▶ _EXCERPT PROVIDED_:
‘Cute Shoes’ Online Discussion ~Chapter Nine
I’m not a woman who believes in coincidence and the timing of finishing our discussion on the chapter entitled, “The Greatest Gift is Love” only serves to deepen that conviction. The season of ministry in which Luke and I currently find ourselves is without a doubt the most difficult we have ever faced in our 18 years of experience. However, there is one thing of which we are certain: a group of believers committed to loving one another can make it through any attack as long as we will lock shields and fight as one man. (Thank you, Gladiator, for that visual.) I sobbed tonight as I read back over this chapter whose future relevance I couldn’t begin to comprehend when it was written almost 2 years ago.
“Above all, love each other deeply, because love covers a multitude of sins.” (1 Peter 4:8) This verse has always held special significance for me because I’m just foolish enough to believe it works. This verse is the reason I have never withheld my heart from those we serve because I am confident that if we have relationships and friendships within the pews that there will be a basis for forgiveness when either one of us just flat blows it. Love says that we believe the best about someone first, that we bless those who curse us, that we give the benefit of the doubt, that we think of others as better than ourselves, and that we come to serve instead of being served. The truth is, love doesn’t always ‘like’ but it does at least throw a blanket of grace over the unsavory thing so we can maintain unity.
There is a paragraph on pg. 183 that I would like to quote. It is also the one that made me cry so much because I know the Lord wanted me to see it with fresh eyes on this very day:
“In our (the minister’s family) defense, there are often two legitimate sides to an issue and yet we are forced to choose one. If our choice falls to the opposite side of your own opinion, will you love us anyway? Can we agree to disagree and move on side by side even if we don’t feel like holding hands at the moment? When we can operate beyond our own desires and seek God’s agenda for our lives and churches, everyone wins.”
What do we win exactly? Victory over Satan’s schemes. He has come to devour our testimony. To bring to nothing all the ground we’ve gained together. To steal the love of the saints towards God and one another. When, when, will we catch on and turn it back on him? Why are we still taken captive by the same old arguments that set themselves up against the true, life-altering, knowledge of Christ and how we respond in trial because of it?

▶ _PARTS OF THE EXERCISE_:
**a)** Reproduce the records below with "sidebar" substituted by "side panel", leaving everything else as it is and omitting the pictures.
**b)** Pick up the discussion of the book chapter on love within a church from where it stops.
The text and the records below come from separate, unrelated sources.

▶ _RECORDS FOR THE TASK_:

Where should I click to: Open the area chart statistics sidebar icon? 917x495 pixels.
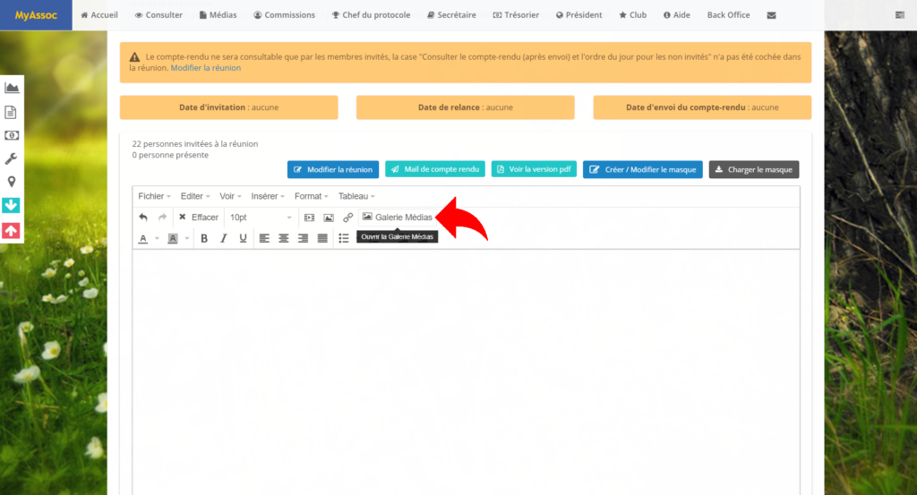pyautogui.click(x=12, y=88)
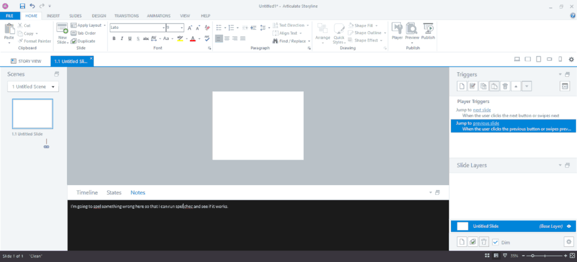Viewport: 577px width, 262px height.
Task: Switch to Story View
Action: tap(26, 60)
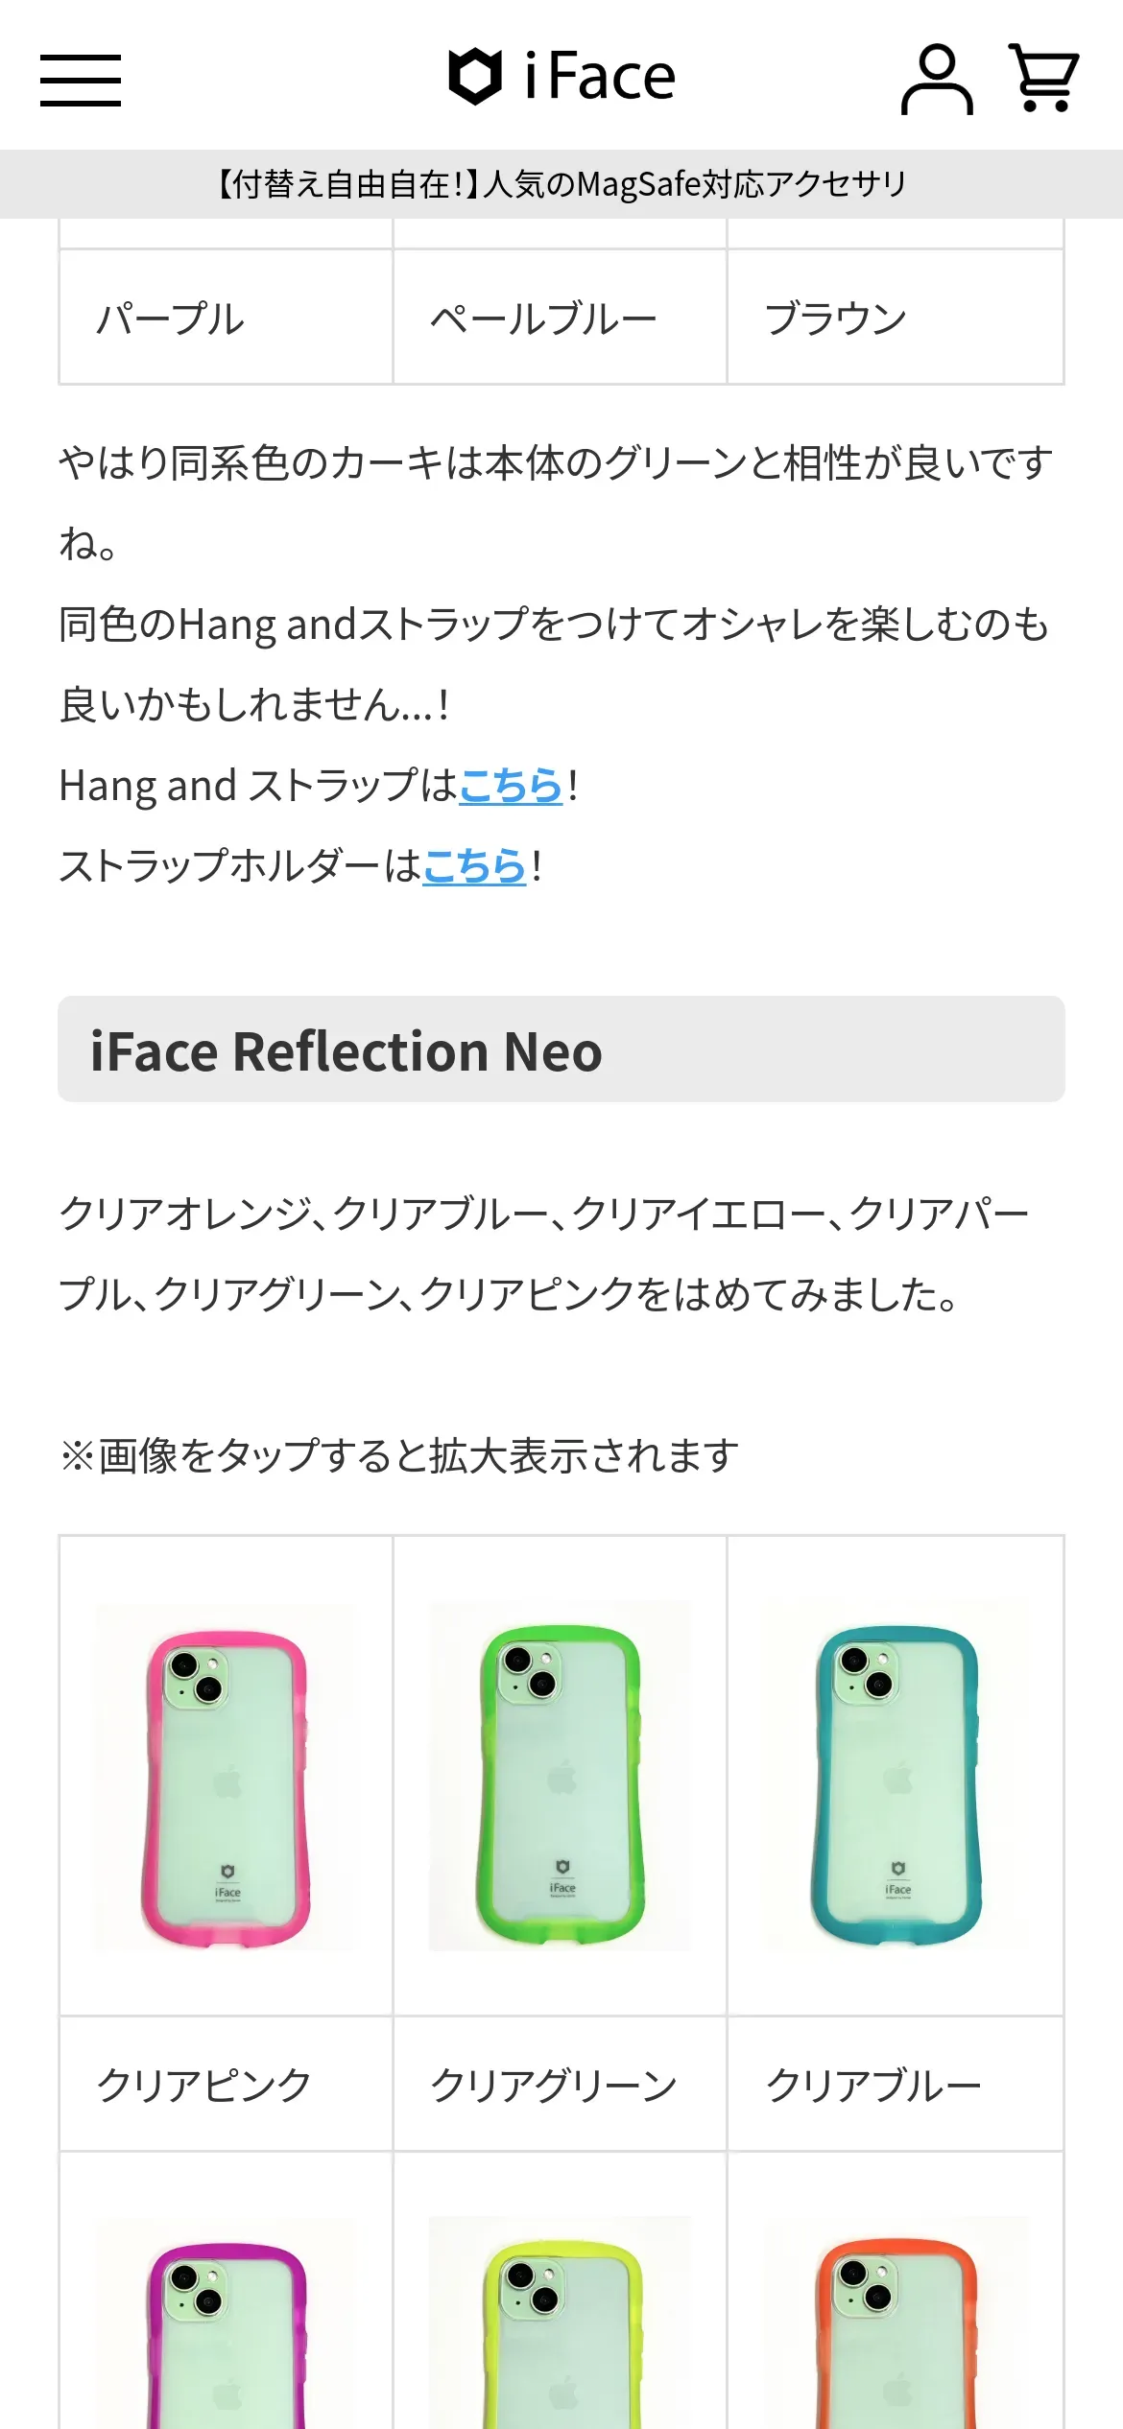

▶ _EXERCISE ANSWERS_:
**a)**
Where should I click to: Open the area chart statistics side panel icon? 917x495 pixels.
pyautogui.click(x=12, y=88)
Viewport: 577px width, 262px height.
Task: Switch to Story View
Action: tap(26, 60)

**b)**
I know you are probably thinking, ‘Easier said that done, Lisa. Are you really that naive?’ The answer to that question is yes, yes I am. Because here is what I know: we have God’s Word in front of us and it is a plumb line. There isn’t any single situation you could level against it for which there isn’t a relevant instruction on how to proceed through it. We weren’t promised easy but we are promised that all things are possible for him who believes. It drives me insane that we could sit for years in a sanctuary every Sunday morning or in our Bible study classes on weeknights and hear teaching after teaching on how to live the Christian life and then totally disconnect our knowledge from our action when it’s time to road test all we’ve learned.
Girls, we have to love. Even when it hurts. Even when it is the last stinkin’ thing we want to do. Even when it requires humility that is hard to muster. And you know what? The unfortunate truth is that there may be a day when that affection is not reciprocated and it is time to move on. But, we can do that knowing that we did the noble thing. That we could walk out (or be hurled out!) with heads held high because we loved and protected and acted from that place of motivation.
It has been such a pleasure to walk through this book with you and to share once again my heart where ministry is concerned. I consider it the greatest privilege of life and will never take for granted the special ability to serve Christ’s Body and the people in it. It is also a wonderful thrill to think that any word contained here was used to strengthen your resolve to hang in there. God thought much of you when He appointed you to this life, my friends. Don’t you ever forget that.
The past weeks have also profoundly humbled me again as I’ve watched my husband fight the gates of Hell on behalf of his beloved people. IBC, you can not comprehend the heights and depths to which you are loved and how far your pastor would go to rescue just one of you or to shelter all of you. You have no idea. It is with unwavering conviction that I say I am utterly confident in this man’s leadership and that I absolutely trust his judgment because he is on his face before the Lord with his soul clean and bared before Him. There is no greater judge of a man’s character than the opinion held of him by his wife who sees him when the microphone is off and the parsonage doors are closed. I’ve never been more convinced of the right man being in the right place for such a time as this. It is my joy to uphold him so he can be of greater service to you.
So maybe you girls recognized I’m really tender and got a little carried away there. After brief consideration, I think I’ll leave it all intact. I don’t have a long list of questions for you but would rather ask:
“Can you encourage us with a situation where love saved the day?”
I need to hear it and I know many other people do as well.
Beautifully said, Lisa. ‘The greatest of these is love.” That is what serving in our ministries is all about. Isn’t that just like our LORD that He would speak to you through you and the words HE put to your pen two years ago.
Lisa, I know without a doubt we are under the leadership of the MAN God has chosen for us. I have seen first hand the heart break you and Luke are going thru(that we all are going thru).We can not get thru this without this LOVE you are speaking of. My prayer is that even when we may not always agree, that we will find LOVE. You know you and your family are in my prayers and we are so thankful for the leadership that has been given.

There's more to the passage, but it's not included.